Ignazio Buttitta definiva questo legame come un trittico inscindibile, “Marca di fabbrica”: prodotto–territorio–collettività.
Il merito delle donne bagheresi: salvare lo Sfincione bianco
Tra i patrimoni gastronomici più preziosi della Sicilia c’è lo Sfincione bianco di Bagheria, che preferisco definire una “torta salata”, per sottolinearne l’origine aristocratica. Le donne bagheresi lo hanno custodito, tramandato e protetto, salvandolo dall’oblio. È un piatto aristocratico nella storia, ma profondamente popolare nello spirito: gourmet per ingredienti e tecnica, familiare per cuore e intenzione.

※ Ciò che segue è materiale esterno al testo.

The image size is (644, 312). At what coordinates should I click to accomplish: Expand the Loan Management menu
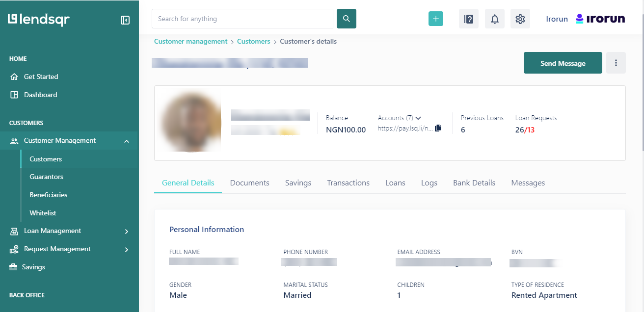[53, 231]
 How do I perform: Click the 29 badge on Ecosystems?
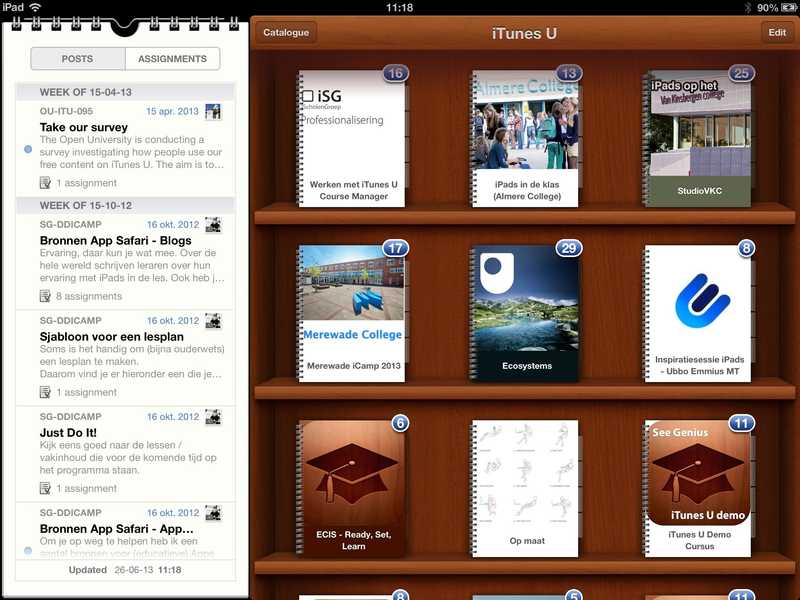tap(569, 248)
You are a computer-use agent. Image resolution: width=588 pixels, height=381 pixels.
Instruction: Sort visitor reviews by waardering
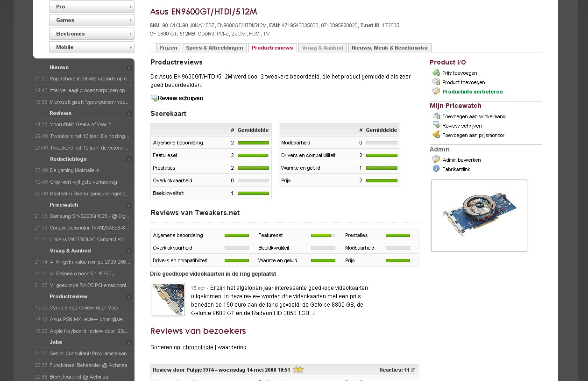click(232, 347)
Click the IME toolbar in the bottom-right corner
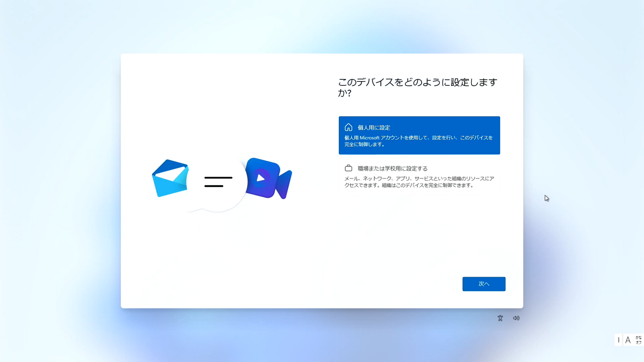The height and width of the screenshot is (362, 644). (628, 340)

Lo sfincione è sempre stato un piatto al femminile. Per tradizione, gli uomini non mettevano mano alla sua preparazione, che rimaneva un gesto d’amore e di cura: per il marito, i figli, le nuore, la famiglia intera. Prepararlo significava anche celebrare il Natale, trasformando la casa in un luogo di festa, profumi e condivisione.
Quando i forni cominciarono a produrlo commercialmente, spesso con ricette semplificate e adattate, il rischio di perdere la versione originale diventò concreto. Ma le donne di Bagheria avevano già fatto il lavoro più importante: tenerlo vivo nella memoria e nella pratica quotidiana.

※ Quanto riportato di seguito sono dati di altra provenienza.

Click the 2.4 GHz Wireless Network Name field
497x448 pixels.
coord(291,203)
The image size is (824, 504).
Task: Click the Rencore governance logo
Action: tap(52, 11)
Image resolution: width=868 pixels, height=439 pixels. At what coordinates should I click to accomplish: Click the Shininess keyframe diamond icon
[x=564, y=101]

Un alimento contro l’omologazione
In un’epoca dominata dai prodotti standardizzati – alimenti identici dalla Val d’Aosta alla Sicilia – lo sfincione bianco è un atto di resistenza culturale.

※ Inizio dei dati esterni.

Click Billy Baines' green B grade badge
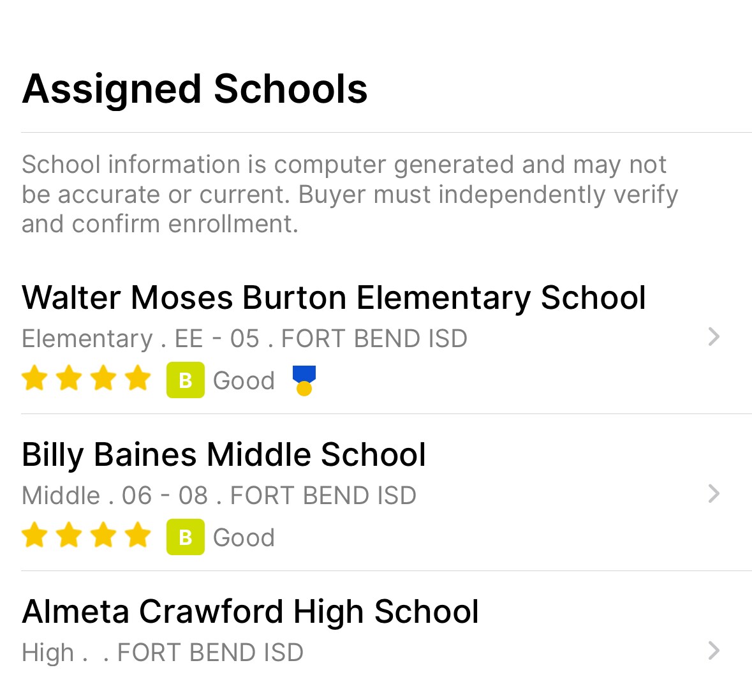coord(186,537)
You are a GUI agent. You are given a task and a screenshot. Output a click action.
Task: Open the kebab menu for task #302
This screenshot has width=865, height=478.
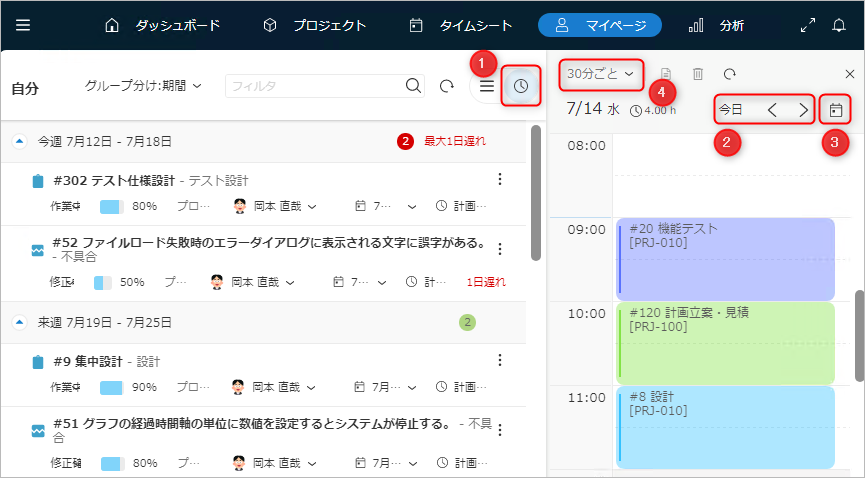tap(499, 179)
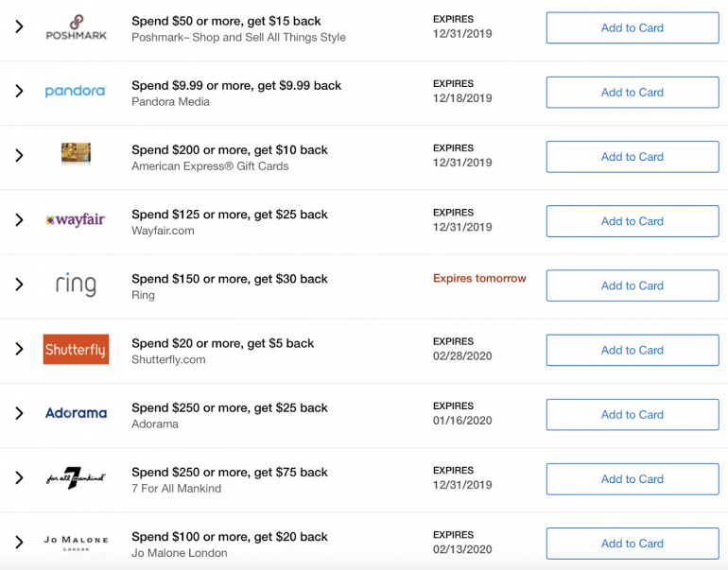Expand the Ring offer chevron

[19, 285]
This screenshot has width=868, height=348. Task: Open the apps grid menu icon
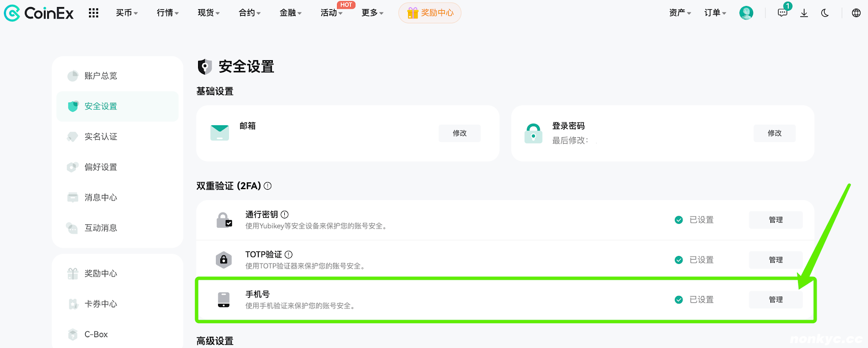coord(93,13)
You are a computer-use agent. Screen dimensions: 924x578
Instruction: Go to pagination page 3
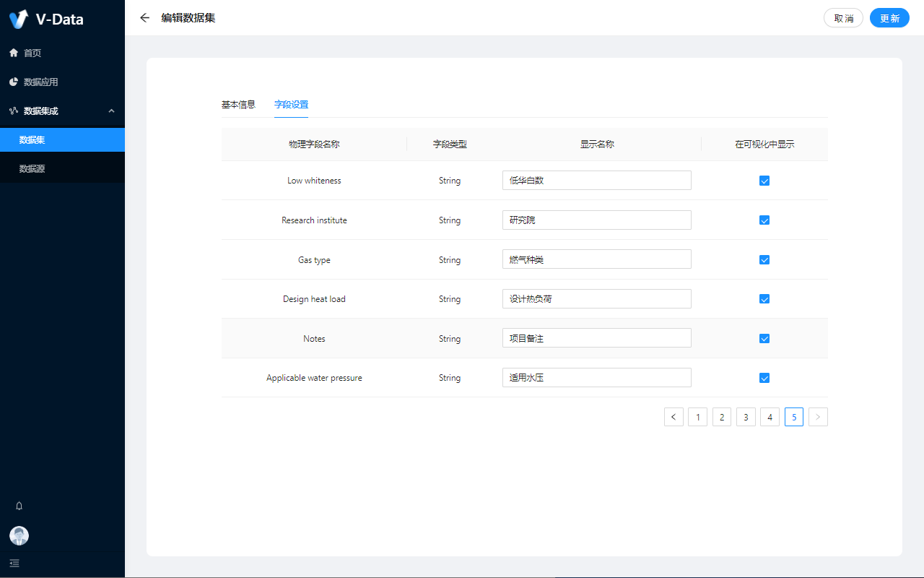pos(746,417)
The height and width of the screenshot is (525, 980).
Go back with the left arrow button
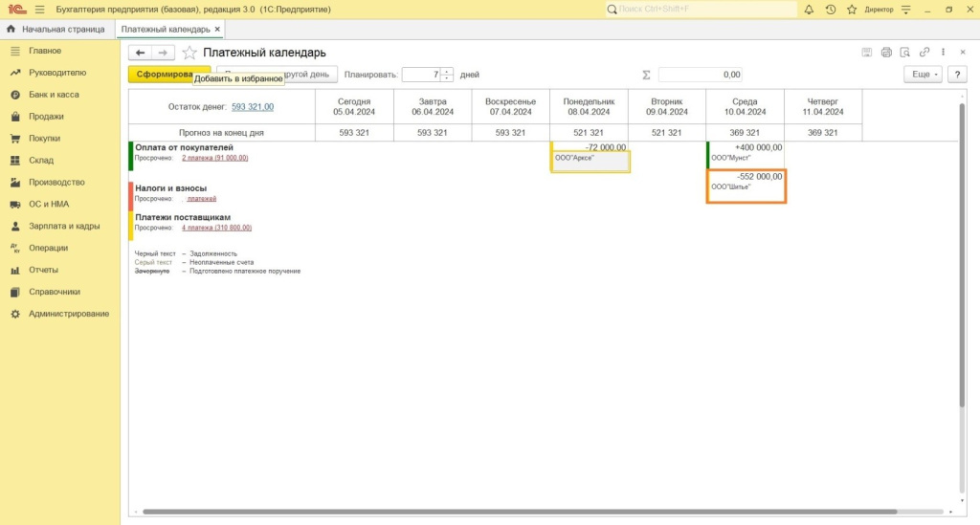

Resiste perché è unico in tutti i suoi aspetti: nella lavorazione laboriosa, negli ingredienti tipici del territorio, nei tempi lunghi di preparazione, nel suo essere piatto da condividere, non da consumare in fretta.
È un cibo che racconta identità, radici e comunità.
“Mani in Pasta”: un progetto per custodire il futuro
Michele Balistreri, comprendendo il rischio di trasformare lo sfincione in un prodotto folkloristico, estraneo al territorio e consegnato allo show cooking di moda, ha scelto di rilanciare il valore autentico di questo piatto identitario. Così è nato “Mani in Pasta”, un format che punta a trasmettere la tradizione alle nuove generazioni e a mantenere il legame con la comunità bagherese, lontano da contaminazioni che ne snaturerebbero il significato.
Una manifestazione sobria, radicata, sostenibile, che mette al centro il prodotto, le scuole, le famiglie, la memoria. Non il numero di visitatori o l’impatto mediatico, ma il valore culturale.
Lo sfincione come abbraccio e come rito
Lo sfincione bianco non è solo farina, tuma, cipolle, olio e mollica.
È un abbraccio che profuma di casa, un gesto d’amore impastato con pazienza e cura. È la gioia di fare insieme, di raccontarsi, di ritrovarsi intorno a una teglia.
Per l’associazione Piana d’Oro e Slow Food, cucinare insieme significa trasmettere memoria: i giorni di festa, le case piene di voci, i quartieri animati, la comunità che si stringe attorno a un rito collettivo.
Un’eredità da consegnare ai figli
Il progetto “Mani in Pasta” ha un duplice obiettivo: onorare le donne, custodi silenziose di questa tradizione, consegnare ai figli un’eredità gastronomica ed emotiva che rischiava di perdersi.
Perché lo sfincione bianco di Bagheria non è solo un alimento: è storia, identità, emozione, cultura. E finché ci saranno mani che impastano e cuori che ricordano, questo patrimonio continuerà a vivere.